First of all, breastfeeding ain’t helping me loose weight. I mean, I know I shouldn’t rely on it to do all of the work for me but I have to admit, that was one perk I was looking forward to that I don’t seem to be reaping the benefits of.
Next, I’m extremely bloated. Like so bloated I’m always sucking my stomach in when I’m wearing tight shirts to keep myself from looking pregnant. I need a girdle people.
I walked by a wall of mirrors at Hobby Lobby a couple of months ago and wondered if I was starting at carnival mirrors. Seriously? Is my gut that huge? I snapped this photo and texted it to a friend freaking out, wondering if maybe I was actually pregnant with twins last year but one didn’t come out yet and is just really really overdue.
Why, even though I’m eating less cheeseburgers and french fries than I have in years and actually cooking home cooked meals, do I have a beer belly? I’ve never even tasted beer (unless you count root beer)!
Why are my workouts with baby not slimming me down? Now I’ve gotta run too? Like real, hard, exercise? Yuck!

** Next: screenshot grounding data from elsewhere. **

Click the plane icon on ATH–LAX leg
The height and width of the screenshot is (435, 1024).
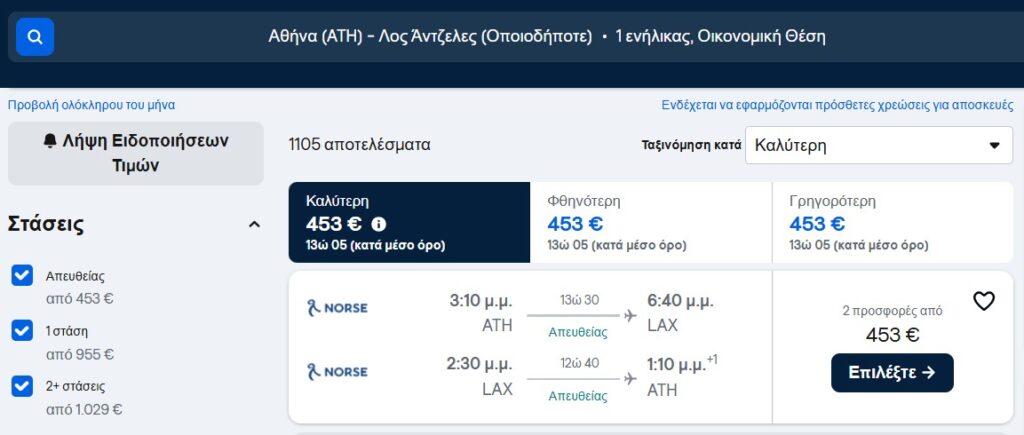click(x=630, y=315)
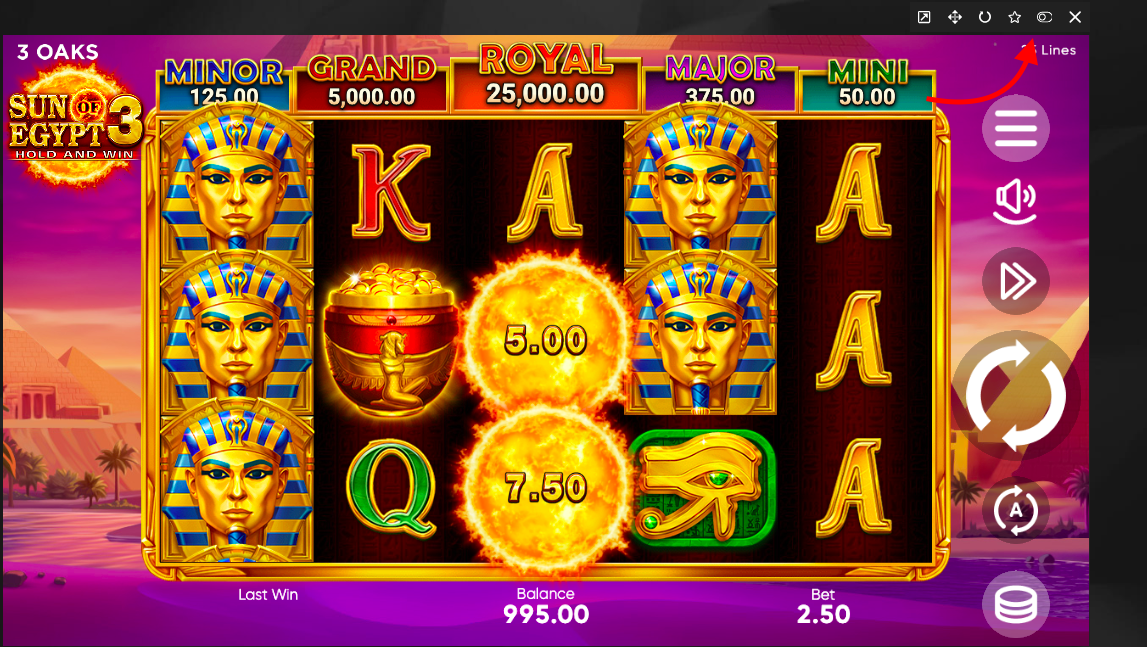
Task: Open game in new window icon
Action: (924, 17)
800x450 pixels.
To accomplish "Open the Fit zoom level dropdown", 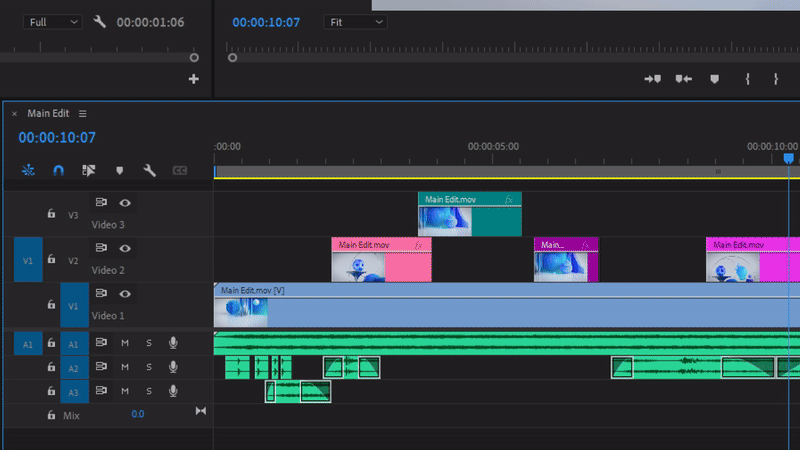I will point(354,21).
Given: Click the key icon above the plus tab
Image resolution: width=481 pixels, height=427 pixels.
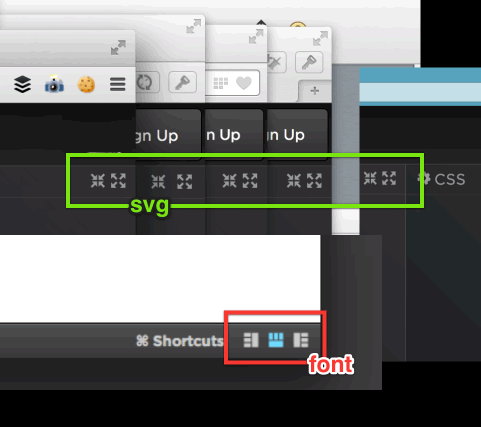Looking at the screenshot, I should coord(309,62).
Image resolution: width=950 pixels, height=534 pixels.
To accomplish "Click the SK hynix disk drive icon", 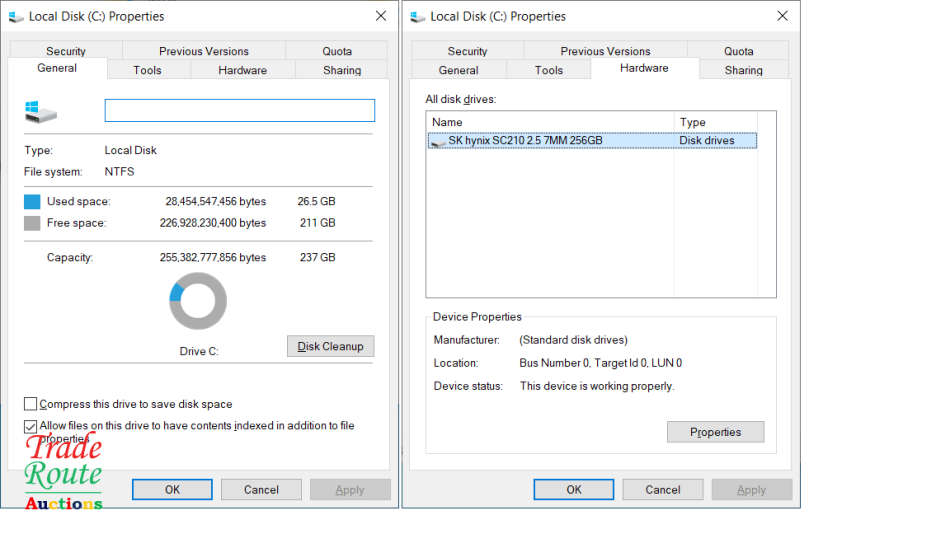I will click(x=438, y=142).
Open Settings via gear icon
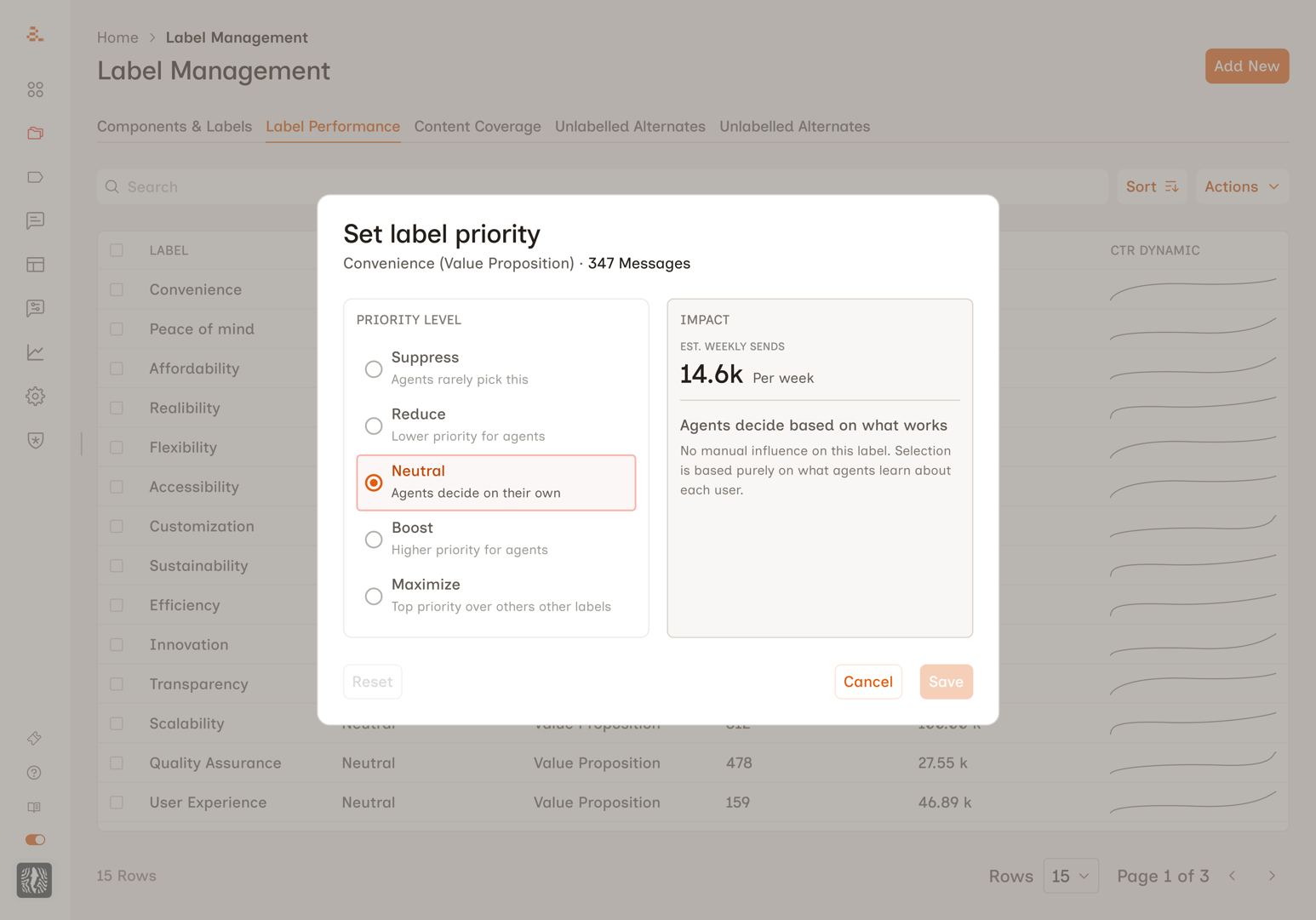1316x920 pixels. coord(34,396)
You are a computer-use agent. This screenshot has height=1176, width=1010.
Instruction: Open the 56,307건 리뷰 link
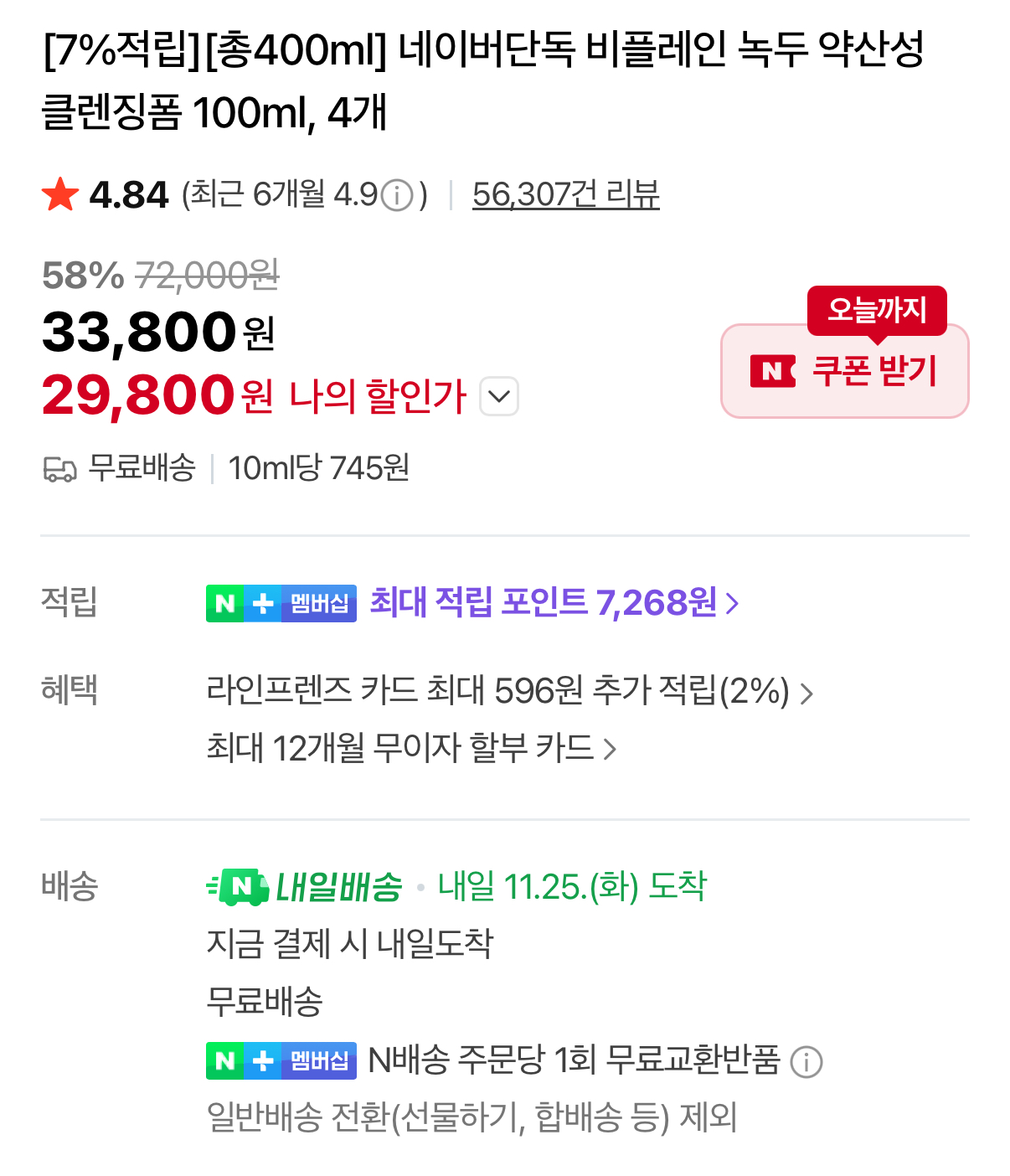[x=565, y=195]

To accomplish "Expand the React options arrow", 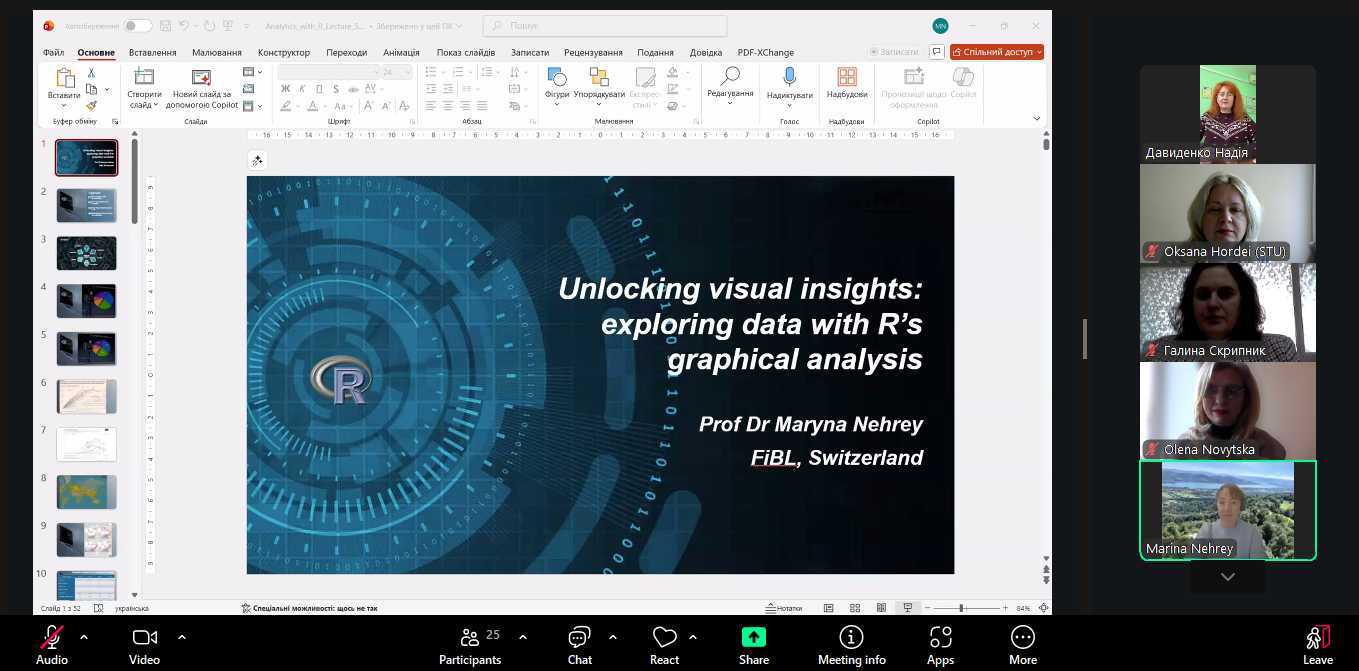I will (693, 636).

I took two more pregnancy tests to be sure.
I once saw a guy on the Discovery channel that had elephantitis and his face got really really big. Maybe I have that in my stomach?
I was hoping I’d have an excuse. But I’m not pregnant. And I don’t have elephantitis. I’m just fat.
I’m no longer in denial. It’s time I do something drastic. Commit myself to something. A gym pass just won’t cut it. It’s not enough to motivate me. I think I’ll join Stroller Strides. It’s not Jenny Craig, Weight or Watchers, but it’s cheaper than getting lipo.